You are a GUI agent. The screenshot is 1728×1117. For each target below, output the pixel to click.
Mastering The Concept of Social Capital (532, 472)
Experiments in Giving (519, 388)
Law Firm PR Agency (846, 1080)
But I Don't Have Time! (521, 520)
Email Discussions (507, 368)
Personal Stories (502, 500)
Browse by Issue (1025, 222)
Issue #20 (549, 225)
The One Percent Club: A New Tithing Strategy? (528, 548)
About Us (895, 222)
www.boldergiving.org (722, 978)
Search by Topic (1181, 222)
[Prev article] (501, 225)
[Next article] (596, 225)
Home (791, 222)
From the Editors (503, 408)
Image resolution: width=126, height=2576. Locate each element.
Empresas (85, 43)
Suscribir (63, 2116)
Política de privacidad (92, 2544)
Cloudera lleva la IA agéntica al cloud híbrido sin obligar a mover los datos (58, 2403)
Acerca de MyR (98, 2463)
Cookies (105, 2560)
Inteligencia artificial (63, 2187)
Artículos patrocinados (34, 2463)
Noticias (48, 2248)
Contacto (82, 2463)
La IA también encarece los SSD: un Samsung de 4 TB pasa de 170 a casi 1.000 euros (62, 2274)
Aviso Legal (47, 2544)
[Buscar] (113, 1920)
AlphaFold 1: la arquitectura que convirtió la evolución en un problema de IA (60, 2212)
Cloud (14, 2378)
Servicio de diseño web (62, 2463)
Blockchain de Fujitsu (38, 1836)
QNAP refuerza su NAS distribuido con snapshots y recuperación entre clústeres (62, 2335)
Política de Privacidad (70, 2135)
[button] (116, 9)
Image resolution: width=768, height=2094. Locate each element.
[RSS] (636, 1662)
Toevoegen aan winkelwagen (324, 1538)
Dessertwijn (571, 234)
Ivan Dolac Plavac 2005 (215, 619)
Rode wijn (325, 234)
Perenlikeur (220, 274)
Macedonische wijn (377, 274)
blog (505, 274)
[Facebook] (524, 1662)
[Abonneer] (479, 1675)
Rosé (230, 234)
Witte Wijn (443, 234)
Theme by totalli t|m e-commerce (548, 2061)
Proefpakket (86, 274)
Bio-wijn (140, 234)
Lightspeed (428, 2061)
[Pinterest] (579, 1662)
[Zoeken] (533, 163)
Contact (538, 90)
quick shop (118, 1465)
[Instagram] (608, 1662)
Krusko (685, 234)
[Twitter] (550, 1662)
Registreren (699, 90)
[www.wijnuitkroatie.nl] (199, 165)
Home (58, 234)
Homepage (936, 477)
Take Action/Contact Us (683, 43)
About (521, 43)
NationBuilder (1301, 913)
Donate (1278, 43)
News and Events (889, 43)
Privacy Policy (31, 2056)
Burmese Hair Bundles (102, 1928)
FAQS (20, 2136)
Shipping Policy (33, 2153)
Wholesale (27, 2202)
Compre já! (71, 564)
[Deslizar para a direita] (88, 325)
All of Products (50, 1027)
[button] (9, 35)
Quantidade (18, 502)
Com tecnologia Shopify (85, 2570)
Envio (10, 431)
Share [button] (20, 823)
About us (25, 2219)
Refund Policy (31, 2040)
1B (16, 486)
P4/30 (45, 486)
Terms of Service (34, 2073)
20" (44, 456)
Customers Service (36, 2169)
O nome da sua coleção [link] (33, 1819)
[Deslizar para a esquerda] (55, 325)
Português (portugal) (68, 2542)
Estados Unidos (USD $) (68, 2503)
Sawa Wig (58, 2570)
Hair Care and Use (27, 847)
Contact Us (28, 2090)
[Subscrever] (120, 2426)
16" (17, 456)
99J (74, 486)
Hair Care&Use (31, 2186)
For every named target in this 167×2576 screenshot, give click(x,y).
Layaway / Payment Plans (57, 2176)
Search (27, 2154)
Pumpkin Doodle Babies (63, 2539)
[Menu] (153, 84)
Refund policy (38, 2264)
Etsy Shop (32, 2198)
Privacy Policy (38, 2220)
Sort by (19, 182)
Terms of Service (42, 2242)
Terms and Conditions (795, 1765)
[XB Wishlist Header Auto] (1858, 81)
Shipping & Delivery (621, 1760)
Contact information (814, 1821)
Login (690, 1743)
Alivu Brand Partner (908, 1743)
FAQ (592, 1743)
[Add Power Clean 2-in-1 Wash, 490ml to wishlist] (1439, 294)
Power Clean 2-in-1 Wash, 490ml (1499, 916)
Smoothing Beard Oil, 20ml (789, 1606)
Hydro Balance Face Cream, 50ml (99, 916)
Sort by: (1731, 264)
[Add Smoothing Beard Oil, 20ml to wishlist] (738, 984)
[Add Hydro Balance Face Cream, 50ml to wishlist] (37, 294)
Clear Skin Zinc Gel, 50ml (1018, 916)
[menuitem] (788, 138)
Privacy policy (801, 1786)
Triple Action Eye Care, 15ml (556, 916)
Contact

● Assigned task: Exactly and without omission, set down every entry.

● Solution:
You are a GUI agent. The screenshot is 1728×1117. For each target below, output the pixel to click.
Mastering The Concept of Social Capital (532, 472)
Experiments in Giving (519, 388)
Law Firm PR Agency (846, 1080)
But I Don't Have Time! (521, 520)
Email Discussions (507, 368)
Personal Stories (502, 500)
Browse by Issue (1025, 222)
Issue #20 (549, 225)
The One Percent Club: A New Tithing Strategy? (528, 548)
About Us (895, 222)
www.boldergiving.org (722, 978)
Search by Topic (1181, 222)
[Prev article] (501, 225)
[Next article] (596, 225)
Home (791, 222)
From the Editors (503, 408)
Image resolution: width=126, height=2576. Locate each element.
Empresas (85, 43)
Suscribir (63, 2116)
Política de privacidad (92, 2544)
Cloudera lleva la IA agéntica al cloud híbrido sin obligar a mover los datos (58, 2403)
Acerca de MyR (98, 2463)
Cookies (105, 2560)
Inteligencia artificial (63, 2187)
Artículos patrocinados (34, 2463)
Noticias (48, 2248)
Contacto (82, 2463)
La IA también encarece los SSD: un Samsung de 4 TB pasa de 170 a casi 1.000 euros (62, 2274)
Aviso Legal (47, 2544)
[Buscar] (113, 1920)
AlphaFold 1: la arquitectura que convirtió la evolución en un problema de IA (60, 2212)
Cloud (14, 2378)
Servicio de diseño web (62, 2463)
Blockchain de Fujitsu (38, 1836)
QNAP refuerza su NAS distribuido con snapshots y recuperación entre clústeres (62, 2335)
Política de Privacidad (70, 2135)
[button] (116, 9)
Image resolution: width=768, height=2094. Locate each element.
[RSS] (636, 1662)
Toevoegen aan winkelwagen (324, 1538)
Dessertwijn (571, 234)
Ivan Dolac Plavac 2005 (215, 619)
Rode wijn (325, 234)
Perenlikeur (220, 274)
Macedonische wijn (377, 274)
blog (505, 274)
[Facebook] (524, 1662)
[Abonneer] (479, 1675)
Rosé (230, 234)
Witte Wijn (443, 234)
Theme by totalli t|m e-commerce (548, 2061)
Proefpakket (86, 274)
Bio-wijn (140, 234)
Lightspeed (428, 2061)
[Pinterest] (579, 1662)
[Zoeken] (533, 163)
Contact (538, 90)
quick shop (118, 1465)
[Instagram] (608, 1662)
Krusko (685, 234)
[Twitter] (550, 1662)
Registreren (699, 90)
[www.wijnuitkroatie.nl] (199, 165)
Home (58, 234)
Homepage (936, 477)
Take Action/Contact Us (683, 43)
About (521, 43)
NationBuilder (1301, 913)
Donate (1278, 43)
News and Events (889, 43)
Privacy Policy (31, 2056)
Burmese Hair Bundles (102, 1928)
FAQS (20, 2136)
Shipping Policy (33, 2153)
Wholesale (27, 2202)
Compre já! (71, 564)
[Deslizar para a direita] (88, 325)
All of Products (50, 1027)
[button] (9, 35)
Quantidade (18, 502)
Com tecnologia Shopify (85, 2570)
Envio (10, 431)
Share [button] (20, 823)
About us (25, 2219)
Refund Policy (31, 2040)
1B (16, 486)
P4/30 (45, 486)
Terms of Service (34, 2073)
20" (44, 456)
Customers Service (36, 2169)
O nome da sua coleção [link] (33, 1819)
[Deslizar para a esquerda] (55, 325)
Português (portugal) (68, 2542)
Estados Unidos (USD $) (68, 2503)
Sawa Wig (58, 2570)
Hair Care and Use (27, 847)
Contact Us (28, 2090)
[Subscrever] (120, 2426)
16" (17, 456)
99J (74, 486)
Hair Care&Use (31, 2186)
For every named target in this 167×2576 screenshot, give click(x,y).
Layaway / Payment Plans (57, 2176)
Search (27, 2154)
Pumpkin Doodle Babies (63, 2539)
[Menu] (153, 84)
Refund policy (38, 2264)
Etsy Shop (32, 2198)
Privacy Policy (38, 2220)
Sort by (19, 182)
Terms of Service (42, 2242)
Terms and Conditions (795, 1765)
[XB Wishlist Header Auto] (1858, 81)
Shipping & Delivery (621, 1760)
Contact information (814, 1821)
Login (690, 1743)
Alivu Brand Partner (908, 1743)
FAQ (592, 1743)
[Add Power Clean 2-in-1 Wash, 490ml to wishlist] (1439, 294)
Power Clean 2-in-1 Wash, 490ml (1499, 916)
Smoothing Beard Oil, 20ml (789, 1606)
Hydro Balance Face Cream, 50ml (99, 916)
Sort by: (1731, 264)
[Add Smoothing Beard Oil, 20ml to wishlist] (738, 984)
[Add Hydro Balance Face Cream, 50ml to wishlist] (37, 294)
Clear Skin Zinc Gel, 50ml (1018, 916)
[menuitem] (788, 138)
Privacy policy (801, 1786)
Triple Action Eye Care, 15ml (556, 916)
Contact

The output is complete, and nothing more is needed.